What is expected
Search the entries below for "Innovationen", and copy each line where it appears.

Record set
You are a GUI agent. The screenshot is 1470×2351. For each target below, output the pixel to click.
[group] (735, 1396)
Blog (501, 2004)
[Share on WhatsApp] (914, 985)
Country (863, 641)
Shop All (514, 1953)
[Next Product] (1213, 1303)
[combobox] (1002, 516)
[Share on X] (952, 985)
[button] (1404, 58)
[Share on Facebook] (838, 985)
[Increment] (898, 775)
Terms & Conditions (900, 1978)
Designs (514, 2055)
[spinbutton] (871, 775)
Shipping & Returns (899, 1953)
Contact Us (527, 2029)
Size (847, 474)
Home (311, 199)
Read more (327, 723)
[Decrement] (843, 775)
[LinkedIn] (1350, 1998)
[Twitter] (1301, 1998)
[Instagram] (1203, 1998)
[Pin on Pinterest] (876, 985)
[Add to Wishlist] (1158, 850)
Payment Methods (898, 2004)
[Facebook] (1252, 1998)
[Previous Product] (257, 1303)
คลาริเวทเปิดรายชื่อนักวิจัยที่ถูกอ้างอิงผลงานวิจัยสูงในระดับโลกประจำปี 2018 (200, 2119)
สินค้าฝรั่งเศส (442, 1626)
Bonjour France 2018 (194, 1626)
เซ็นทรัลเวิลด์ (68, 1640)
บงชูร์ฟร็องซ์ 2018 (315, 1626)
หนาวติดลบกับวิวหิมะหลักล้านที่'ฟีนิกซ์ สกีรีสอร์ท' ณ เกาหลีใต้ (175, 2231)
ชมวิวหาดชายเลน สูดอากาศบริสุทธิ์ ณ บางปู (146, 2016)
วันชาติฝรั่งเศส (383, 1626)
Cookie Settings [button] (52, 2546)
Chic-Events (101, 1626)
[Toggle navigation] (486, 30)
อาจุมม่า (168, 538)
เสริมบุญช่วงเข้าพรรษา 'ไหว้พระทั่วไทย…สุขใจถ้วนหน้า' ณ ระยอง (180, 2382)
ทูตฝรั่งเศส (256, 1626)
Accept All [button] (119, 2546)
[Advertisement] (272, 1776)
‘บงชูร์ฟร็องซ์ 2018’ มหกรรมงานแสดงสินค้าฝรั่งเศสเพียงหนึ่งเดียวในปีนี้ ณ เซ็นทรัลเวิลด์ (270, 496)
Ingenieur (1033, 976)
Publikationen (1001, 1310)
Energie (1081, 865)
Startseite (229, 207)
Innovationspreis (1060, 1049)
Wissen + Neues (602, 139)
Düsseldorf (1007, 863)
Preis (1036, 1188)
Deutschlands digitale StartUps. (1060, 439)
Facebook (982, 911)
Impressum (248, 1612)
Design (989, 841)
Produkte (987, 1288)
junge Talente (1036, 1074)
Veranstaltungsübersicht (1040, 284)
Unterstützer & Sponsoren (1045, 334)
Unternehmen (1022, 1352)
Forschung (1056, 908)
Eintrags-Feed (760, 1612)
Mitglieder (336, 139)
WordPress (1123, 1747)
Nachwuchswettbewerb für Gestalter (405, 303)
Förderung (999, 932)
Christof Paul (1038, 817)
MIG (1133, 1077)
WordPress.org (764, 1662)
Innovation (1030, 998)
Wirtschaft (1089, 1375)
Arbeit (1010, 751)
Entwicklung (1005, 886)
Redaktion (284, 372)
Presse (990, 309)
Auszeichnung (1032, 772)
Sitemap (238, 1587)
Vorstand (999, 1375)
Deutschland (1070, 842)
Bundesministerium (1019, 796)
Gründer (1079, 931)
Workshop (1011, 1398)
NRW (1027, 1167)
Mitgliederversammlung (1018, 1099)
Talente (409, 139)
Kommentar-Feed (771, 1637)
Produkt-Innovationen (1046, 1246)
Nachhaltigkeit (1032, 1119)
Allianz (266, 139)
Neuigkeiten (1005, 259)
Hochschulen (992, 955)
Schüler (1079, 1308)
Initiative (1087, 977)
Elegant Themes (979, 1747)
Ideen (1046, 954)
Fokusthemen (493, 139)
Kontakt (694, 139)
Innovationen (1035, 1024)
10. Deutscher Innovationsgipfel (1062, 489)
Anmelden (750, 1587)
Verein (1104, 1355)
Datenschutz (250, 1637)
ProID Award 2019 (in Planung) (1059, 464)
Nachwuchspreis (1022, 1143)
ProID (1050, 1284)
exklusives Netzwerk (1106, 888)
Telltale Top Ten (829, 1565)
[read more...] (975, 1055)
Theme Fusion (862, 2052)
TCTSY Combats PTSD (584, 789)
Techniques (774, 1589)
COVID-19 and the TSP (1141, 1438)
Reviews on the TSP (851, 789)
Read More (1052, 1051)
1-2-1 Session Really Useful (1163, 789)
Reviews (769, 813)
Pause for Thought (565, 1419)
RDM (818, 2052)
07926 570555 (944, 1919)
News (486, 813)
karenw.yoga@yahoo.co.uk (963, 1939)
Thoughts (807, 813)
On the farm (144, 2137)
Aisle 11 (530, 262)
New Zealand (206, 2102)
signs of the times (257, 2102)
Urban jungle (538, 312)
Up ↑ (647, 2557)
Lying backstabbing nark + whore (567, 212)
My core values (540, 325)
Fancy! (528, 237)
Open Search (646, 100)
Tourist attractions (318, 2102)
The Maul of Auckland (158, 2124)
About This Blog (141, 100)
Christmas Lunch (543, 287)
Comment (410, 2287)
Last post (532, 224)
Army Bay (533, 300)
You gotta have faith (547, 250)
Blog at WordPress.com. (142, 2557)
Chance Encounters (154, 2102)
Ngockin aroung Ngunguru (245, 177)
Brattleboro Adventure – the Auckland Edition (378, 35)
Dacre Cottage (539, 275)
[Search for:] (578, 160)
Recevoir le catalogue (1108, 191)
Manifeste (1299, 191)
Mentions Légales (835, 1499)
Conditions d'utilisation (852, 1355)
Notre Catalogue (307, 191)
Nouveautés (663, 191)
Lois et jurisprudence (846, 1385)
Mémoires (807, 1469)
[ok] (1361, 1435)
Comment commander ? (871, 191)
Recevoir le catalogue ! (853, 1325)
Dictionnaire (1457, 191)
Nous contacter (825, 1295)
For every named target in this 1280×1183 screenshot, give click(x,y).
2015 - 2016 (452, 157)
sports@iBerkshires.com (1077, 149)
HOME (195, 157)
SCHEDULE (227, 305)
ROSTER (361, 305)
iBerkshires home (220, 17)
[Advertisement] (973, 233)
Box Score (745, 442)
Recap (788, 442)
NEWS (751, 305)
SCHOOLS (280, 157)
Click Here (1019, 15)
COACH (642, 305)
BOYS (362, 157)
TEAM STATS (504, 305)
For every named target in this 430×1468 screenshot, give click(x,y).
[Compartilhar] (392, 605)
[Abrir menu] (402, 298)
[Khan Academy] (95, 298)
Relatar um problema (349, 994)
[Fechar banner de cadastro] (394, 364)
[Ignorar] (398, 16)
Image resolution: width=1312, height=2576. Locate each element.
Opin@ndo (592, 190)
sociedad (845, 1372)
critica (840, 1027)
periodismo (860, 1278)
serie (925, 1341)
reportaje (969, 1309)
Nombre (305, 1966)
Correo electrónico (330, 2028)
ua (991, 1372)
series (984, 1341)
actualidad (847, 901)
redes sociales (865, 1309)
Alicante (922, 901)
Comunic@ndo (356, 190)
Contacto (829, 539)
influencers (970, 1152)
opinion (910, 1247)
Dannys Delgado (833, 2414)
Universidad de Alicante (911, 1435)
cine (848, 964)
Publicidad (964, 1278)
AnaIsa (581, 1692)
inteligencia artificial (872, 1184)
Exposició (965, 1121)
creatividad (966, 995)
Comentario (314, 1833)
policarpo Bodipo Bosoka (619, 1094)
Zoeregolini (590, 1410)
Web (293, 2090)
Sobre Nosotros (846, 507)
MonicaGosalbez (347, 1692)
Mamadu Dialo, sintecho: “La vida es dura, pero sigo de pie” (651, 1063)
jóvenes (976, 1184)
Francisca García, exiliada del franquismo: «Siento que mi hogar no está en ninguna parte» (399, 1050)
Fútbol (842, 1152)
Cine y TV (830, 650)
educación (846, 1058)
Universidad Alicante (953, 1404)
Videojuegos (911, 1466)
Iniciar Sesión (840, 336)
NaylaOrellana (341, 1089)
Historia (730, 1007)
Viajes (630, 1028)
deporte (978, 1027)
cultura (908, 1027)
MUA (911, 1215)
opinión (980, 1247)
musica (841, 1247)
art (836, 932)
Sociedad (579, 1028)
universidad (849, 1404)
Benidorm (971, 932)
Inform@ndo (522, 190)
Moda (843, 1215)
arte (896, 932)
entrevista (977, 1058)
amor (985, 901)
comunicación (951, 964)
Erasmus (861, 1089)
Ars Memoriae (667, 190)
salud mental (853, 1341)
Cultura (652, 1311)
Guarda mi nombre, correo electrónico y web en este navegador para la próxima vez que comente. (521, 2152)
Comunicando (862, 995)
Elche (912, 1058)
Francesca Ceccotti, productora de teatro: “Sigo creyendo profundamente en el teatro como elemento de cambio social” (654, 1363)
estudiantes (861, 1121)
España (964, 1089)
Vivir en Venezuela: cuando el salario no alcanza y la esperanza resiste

The completed task
Produkt-Innovationen (1046, 1246)
Innovationen (1035, 1024)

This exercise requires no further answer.